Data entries
========================================================================
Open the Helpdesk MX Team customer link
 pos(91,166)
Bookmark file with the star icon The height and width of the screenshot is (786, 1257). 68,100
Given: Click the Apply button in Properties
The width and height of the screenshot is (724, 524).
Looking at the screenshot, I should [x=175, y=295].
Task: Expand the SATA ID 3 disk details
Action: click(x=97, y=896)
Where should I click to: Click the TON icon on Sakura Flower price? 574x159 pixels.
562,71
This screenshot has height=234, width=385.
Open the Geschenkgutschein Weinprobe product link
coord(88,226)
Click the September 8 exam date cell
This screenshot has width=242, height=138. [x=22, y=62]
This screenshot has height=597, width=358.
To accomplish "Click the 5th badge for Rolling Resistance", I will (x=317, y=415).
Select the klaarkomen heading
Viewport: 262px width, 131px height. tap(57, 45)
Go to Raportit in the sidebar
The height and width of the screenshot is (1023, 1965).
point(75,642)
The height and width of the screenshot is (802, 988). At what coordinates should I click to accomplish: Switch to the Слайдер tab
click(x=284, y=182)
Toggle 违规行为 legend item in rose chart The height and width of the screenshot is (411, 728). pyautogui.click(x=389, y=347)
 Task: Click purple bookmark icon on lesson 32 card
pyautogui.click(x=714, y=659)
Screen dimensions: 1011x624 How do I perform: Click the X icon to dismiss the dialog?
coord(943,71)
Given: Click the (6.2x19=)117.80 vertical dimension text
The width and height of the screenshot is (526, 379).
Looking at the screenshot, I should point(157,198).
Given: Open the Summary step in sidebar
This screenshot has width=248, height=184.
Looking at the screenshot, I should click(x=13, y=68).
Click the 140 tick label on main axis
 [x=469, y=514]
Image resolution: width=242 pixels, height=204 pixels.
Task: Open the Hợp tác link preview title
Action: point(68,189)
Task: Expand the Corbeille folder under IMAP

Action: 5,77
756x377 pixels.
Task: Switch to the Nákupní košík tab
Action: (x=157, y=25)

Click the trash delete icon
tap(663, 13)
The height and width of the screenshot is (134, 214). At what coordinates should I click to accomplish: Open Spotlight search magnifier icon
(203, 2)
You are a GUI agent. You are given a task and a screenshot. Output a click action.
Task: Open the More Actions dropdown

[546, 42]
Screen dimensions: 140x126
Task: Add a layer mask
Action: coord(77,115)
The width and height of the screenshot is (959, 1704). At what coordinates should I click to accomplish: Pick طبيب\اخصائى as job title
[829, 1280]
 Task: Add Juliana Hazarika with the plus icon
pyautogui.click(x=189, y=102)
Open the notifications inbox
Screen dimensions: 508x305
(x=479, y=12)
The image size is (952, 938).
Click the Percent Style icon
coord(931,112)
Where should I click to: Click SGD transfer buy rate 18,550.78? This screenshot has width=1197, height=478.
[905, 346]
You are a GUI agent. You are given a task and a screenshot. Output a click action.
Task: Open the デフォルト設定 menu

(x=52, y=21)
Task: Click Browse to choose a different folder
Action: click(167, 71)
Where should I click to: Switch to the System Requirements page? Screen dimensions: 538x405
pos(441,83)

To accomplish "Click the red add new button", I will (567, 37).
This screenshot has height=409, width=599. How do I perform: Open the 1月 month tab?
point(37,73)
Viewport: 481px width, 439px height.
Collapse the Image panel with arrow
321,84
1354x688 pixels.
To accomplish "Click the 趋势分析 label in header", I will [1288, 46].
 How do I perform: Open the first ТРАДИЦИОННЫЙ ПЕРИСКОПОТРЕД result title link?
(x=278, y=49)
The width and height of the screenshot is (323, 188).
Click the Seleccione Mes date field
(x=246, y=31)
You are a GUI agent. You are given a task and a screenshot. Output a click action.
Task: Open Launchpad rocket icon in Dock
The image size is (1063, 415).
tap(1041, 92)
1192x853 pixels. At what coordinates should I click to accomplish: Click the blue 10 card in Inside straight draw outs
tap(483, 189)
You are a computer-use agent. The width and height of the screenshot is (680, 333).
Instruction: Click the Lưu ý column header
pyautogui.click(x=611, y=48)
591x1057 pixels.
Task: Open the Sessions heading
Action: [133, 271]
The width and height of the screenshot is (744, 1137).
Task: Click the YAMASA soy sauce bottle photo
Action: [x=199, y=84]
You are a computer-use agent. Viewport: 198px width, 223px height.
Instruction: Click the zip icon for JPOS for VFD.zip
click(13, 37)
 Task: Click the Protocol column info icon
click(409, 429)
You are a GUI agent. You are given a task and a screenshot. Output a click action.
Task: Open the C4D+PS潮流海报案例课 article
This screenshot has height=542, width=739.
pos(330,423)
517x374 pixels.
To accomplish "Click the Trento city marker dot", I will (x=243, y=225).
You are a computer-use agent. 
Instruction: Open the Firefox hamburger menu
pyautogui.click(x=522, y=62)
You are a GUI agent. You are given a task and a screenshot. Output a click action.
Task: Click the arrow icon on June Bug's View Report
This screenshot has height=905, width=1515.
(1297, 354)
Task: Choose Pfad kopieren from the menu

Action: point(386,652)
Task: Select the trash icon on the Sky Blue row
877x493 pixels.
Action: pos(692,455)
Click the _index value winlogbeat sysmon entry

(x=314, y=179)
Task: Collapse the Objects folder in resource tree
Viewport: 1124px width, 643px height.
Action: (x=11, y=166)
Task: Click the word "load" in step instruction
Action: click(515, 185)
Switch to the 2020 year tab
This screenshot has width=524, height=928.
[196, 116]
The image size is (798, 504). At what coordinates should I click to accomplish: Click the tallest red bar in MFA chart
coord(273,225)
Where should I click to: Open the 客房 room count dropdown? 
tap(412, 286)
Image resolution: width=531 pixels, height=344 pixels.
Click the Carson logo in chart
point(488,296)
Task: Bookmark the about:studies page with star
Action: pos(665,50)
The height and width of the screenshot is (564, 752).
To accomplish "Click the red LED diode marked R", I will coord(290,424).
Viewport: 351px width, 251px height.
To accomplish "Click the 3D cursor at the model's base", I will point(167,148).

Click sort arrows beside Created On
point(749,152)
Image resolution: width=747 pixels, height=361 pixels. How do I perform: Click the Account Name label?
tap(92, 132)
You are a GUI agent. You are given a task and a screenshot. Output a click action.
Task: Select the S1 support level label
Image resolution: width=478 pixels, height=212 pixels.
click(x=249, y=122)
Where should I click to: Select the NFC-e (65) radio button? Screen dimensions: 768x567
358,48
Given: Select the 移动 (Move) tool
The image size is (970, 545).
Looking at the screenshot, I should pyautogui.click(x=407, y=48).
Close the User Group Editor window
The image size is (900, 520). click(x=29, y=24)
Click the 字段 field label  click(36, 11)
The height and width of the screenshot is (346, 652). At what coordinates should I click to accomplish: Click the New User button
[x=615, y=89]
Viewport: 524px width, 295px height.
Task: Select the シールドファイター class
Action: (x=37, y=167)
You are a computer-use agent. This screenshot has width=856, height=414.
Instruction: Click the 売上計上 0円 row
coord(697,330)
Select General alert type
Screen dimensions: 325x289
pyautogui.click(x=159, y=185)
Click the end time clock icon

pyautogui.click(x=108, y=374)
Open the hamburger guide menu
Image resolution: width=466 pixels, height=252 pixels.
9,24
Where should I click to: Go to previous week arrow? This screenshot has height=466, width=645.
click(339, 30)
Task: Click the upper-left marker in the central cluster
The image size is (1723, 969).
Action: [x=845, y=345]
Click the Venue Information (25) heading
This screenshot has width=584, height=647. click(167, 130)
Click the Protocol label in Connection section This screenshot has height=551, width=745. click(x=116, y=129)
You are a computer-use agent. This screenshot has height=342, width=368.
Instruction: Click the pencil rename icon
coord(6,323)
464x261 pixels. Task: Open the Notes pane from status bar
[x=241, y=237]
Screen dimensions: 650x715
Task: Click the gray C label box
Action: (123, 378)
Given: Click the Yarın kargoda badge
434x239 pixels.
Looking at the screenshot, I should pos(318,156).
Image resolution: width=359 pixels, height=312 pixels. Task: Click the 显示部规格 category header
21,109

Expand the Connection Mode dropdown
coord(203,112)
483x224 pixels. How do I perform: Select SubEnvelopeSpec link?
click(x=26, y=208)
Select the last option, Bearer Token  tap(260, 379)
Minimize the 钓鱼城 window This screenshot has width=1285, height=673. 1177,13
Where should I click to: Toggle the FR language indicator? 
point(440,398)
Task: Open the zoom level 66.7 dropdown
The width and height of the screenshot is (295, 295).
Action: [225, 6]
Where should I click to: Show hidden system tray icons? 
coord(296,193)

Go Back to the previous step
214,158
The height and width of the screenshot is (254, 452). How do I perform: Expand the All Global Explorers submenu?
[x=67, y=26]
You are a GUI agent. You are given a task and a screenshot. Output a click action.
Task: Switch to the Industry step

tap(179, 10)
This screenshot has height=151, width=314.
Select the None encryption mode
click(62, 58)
========================================================================
» **Problem to work on**
Your job is to return all lines above that hold the word "marker".

» **Result of the exercise**
To accomplish "Click the Trento city marker dot", I will (x=243, y=225).
Task: Click the upper-left marker in the central cluster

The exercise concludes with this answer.